= Hexagonal phase =

Schematic of the molecular organisation in a type I hexagonal lyotropic liquid crystalline phase.

A hexagonal phase of lyotropic liquid crystal is formed by some amphiphilic molecules when they are mixed with water or another polar solvent. In this phase, the amphiphile molecules are aggregated into cylindrical structures of indefinite length and these cylindrical aggregates are disposed on a hexagonal lattice, giving the phase long-range orientational order.

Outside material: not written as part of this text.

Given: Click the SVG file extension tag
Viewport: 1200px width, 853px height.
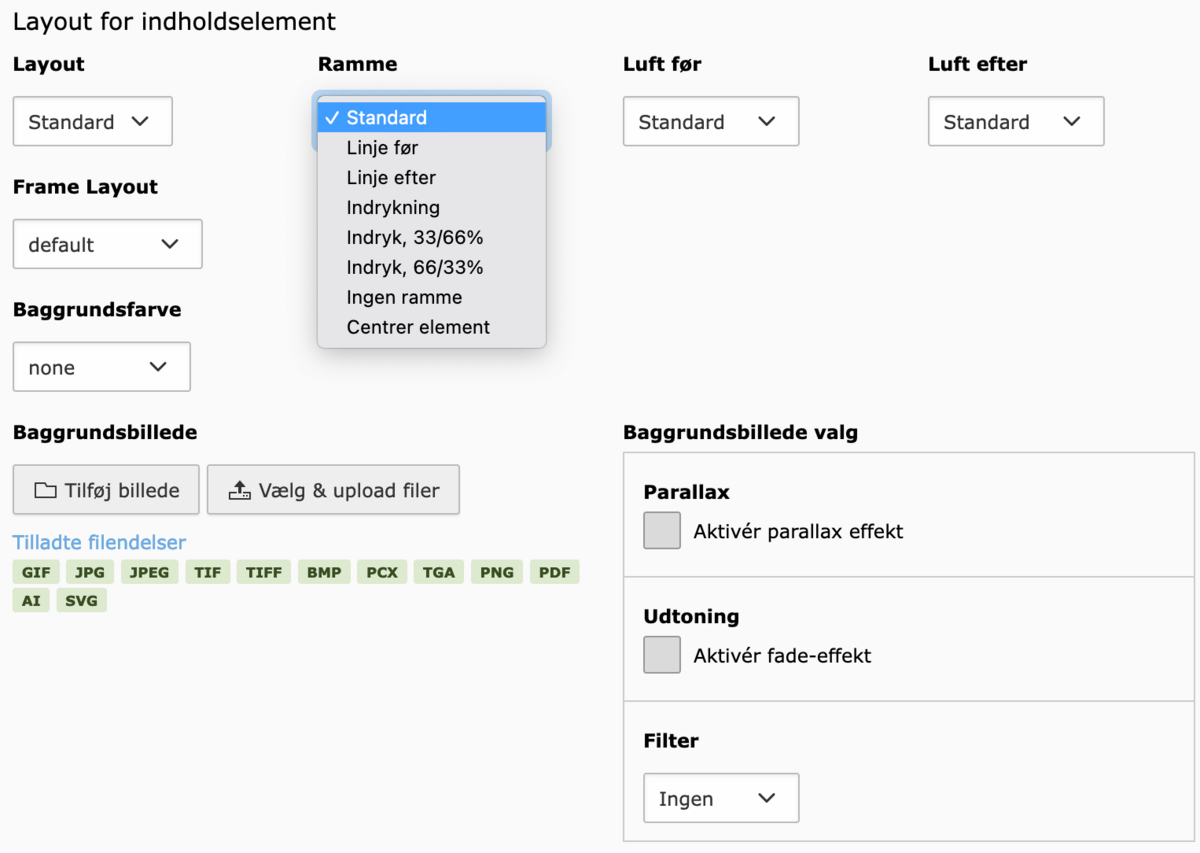Looking at the screenshot, I should pos(81,601).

In normal topology hexagonal phases, which are formed by type I amphiphiles, the hydrocarbon chains are contained within the cylindrical aggregates such that the polar-apolar interface has a positive mean curvature. Inverse topology hexagonal phases have water within the cylindrical aggregates and the hydrocarbon chains fill the voids between the hexagonally packed cylinders. Normal topology hexagonal phases are denoted by H_{I} while inverse topology hexagonal phases are denoted by H_{II}. When viewed by polarization microscopy, thin films of both normal and inverse topology hexagonal phases exhibit birefringence, giving rise to characteristic optical textures. Typically, these textures are smoke-like, fan-like or mosaic in appearance. The phases are highly viscous and small air bubbles trapped within the preparation have highly distorted shapes. Size and shapes of lamellar, micellar and hexagonal phases of lipid bilayer phase behavior and mixed lipid polymorphism in aqueous dispersions can be easily identified and characterized by negative staining transmission electron microscopy too.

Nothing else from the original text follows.